Tuesday, March 02, 2010

“They Called Me Mayer July”


In Kazimierz, the old Jewish quarter in Krakow, there is a very renowned & well put together little museum called the Galicia Jewish Museum which contains lots of interesting documentation including an extensive collection of photographs chronicling the past of the Jewish community in Krakow and throughout the Galicia region (which used to include parts of what is now Ukraine). While I was there, there was also an exhibition showcasing the work of Mayer Kirshenblatt, a Canadian citizen who was born in Opatow, a small Polish town once home to a thriving Jewish community, like many Polish towns were, but moved to Canada with his family for economic reasons, shortly before the Holocaust began. Mayer's work, produced many decades later, portrays his own experiences of growing up in Opatow, as he recalls them.

The collection of paintings constitutes a different type of commemoration than memorials to the dead, the immortalised places of suffering which are captured in the photographs of the museum or the physical remains of places like Auschwitz, or the restored Jewish graveyards.
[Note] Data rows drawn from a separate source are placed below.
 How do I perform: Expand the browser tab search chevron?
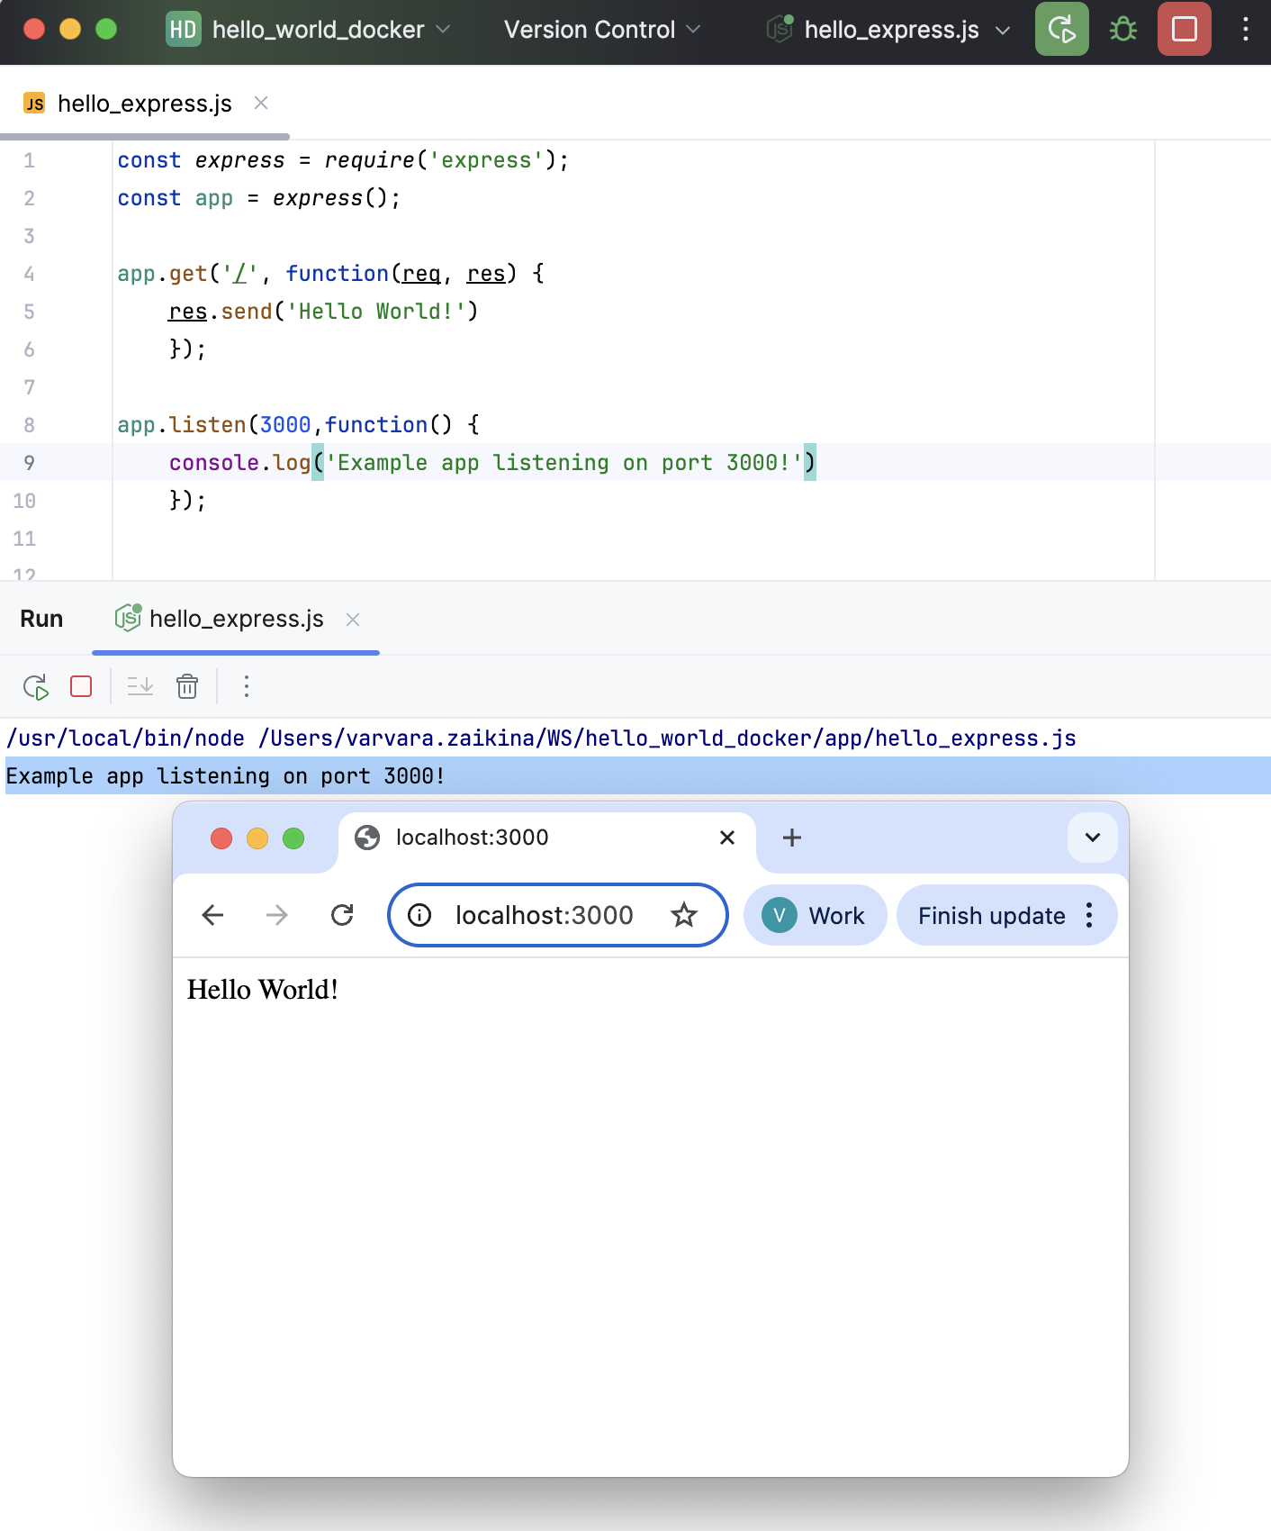tap(1092, 838)
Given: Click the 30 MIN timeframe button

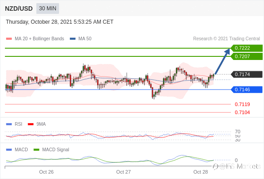Looking at the screenshot, I should [x=47, y=8].
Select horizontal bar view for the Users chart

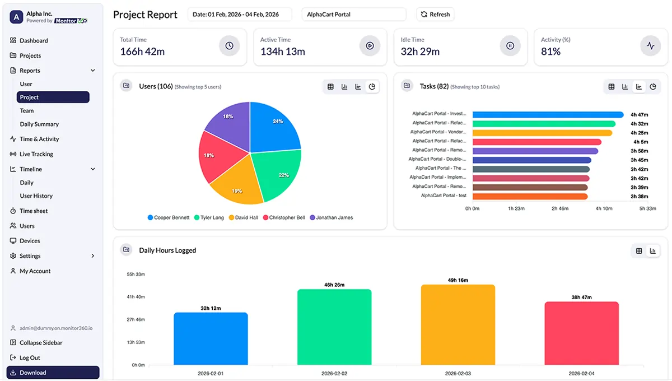click(x=358, y=86)
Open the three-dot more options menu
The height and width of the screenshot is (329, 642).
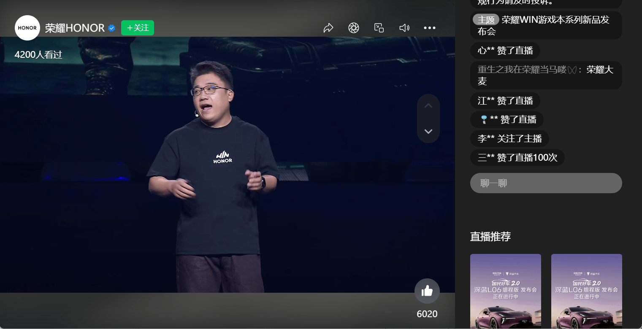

Its subject is life rather than death, and arguably that moment of life that is most vivid and colourful, childhood – perhaps the time when we are most impressionable, most attentive and curious about our surroundings, most “alive”.
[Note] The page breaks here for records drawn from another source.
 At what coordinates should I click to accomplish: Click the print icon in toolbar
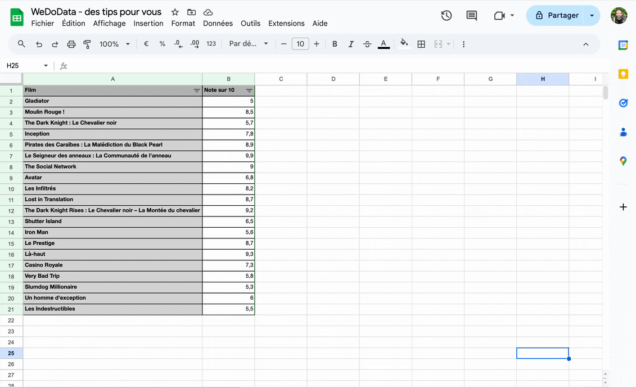point(71,44)
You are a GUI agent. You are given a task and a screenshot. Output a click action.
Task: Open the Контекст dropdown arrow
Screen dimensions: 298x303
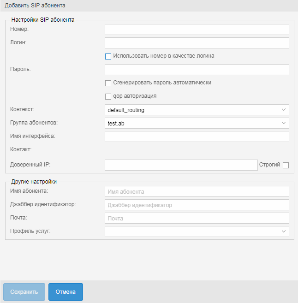(283, 110)
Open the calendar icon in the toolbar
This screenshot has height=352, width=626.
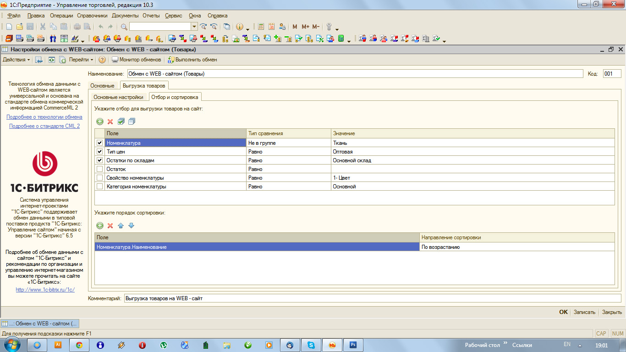click(x=272, y=27)
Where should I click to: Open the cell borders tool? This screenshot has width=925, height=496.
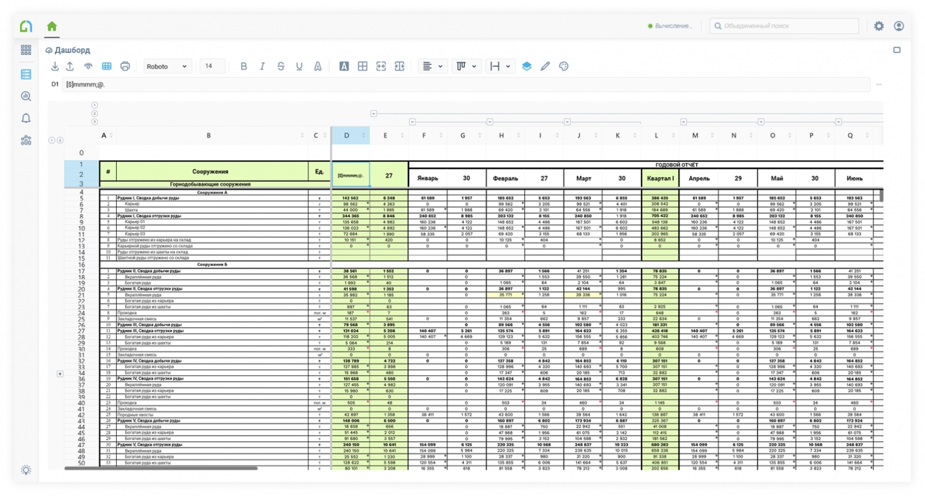click(x=362, y=66)
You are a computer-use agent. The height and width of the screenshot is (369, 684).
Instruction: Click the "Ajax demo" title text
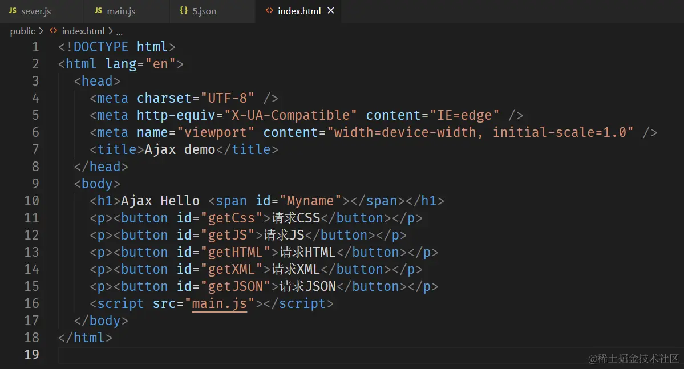180,149
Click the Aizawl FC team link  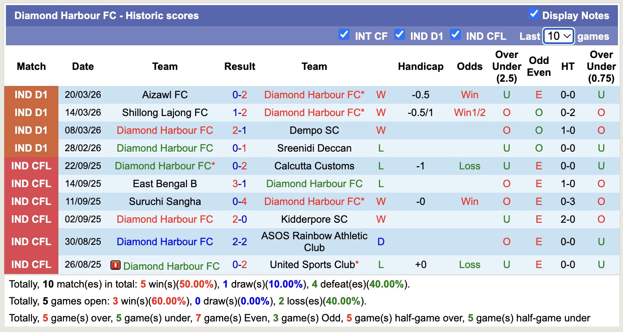165,94
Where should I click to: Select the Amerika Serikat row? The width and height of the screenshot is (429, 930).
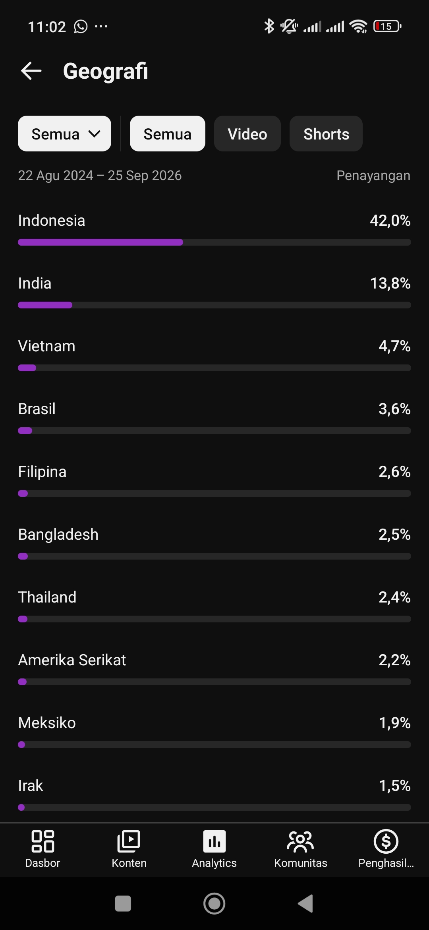pyautogui.click(x=215, y=669)
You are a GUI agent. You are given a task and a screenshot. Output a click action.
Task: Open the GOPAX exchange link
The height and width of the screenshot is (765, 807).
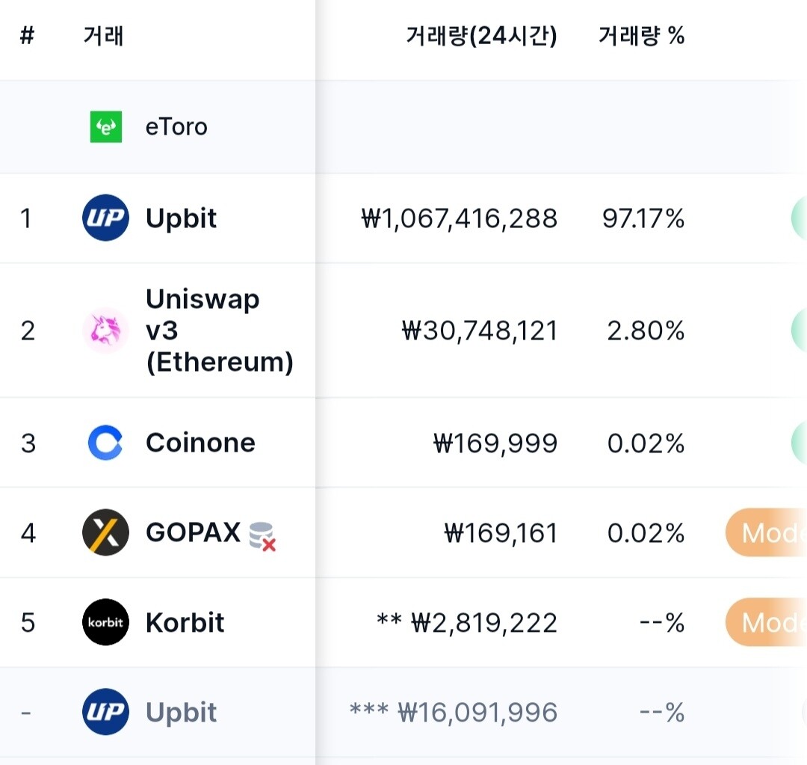(197, 532)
This seems to be true for Mayer, as not only has he conserved an astonishingly detailed and clear picture in his mind of his childhood moments, his depictions seem to come directly from the child he used to be, as even his style of painting is reminiscent of the way a child paints. Schematical, simple, and not pre-occupied with resembling too closely the reality. The style is one which is completely untainted by any grief related to the tragedy of events which were to follow, since Mayer and his family left Opatow before the holocaust. As a result, his style is infused with a kind of childish innocence, depicting stories that are also full of the small joys of everyday life, in spite of elements of adversity.

I found this exhibition to be a refreshing and rejuvenating take on the Jewish life that used to inhabit Kazimierz. Rather than mourning what has been lost, it celebrates what once was. It presents an impossibly idyllic view of a place, in such a way that Mayer’s clear love for his old home shines through the portraits, nostalgic but not romanticised yearning for this place and a time that he left behind, and could never return to.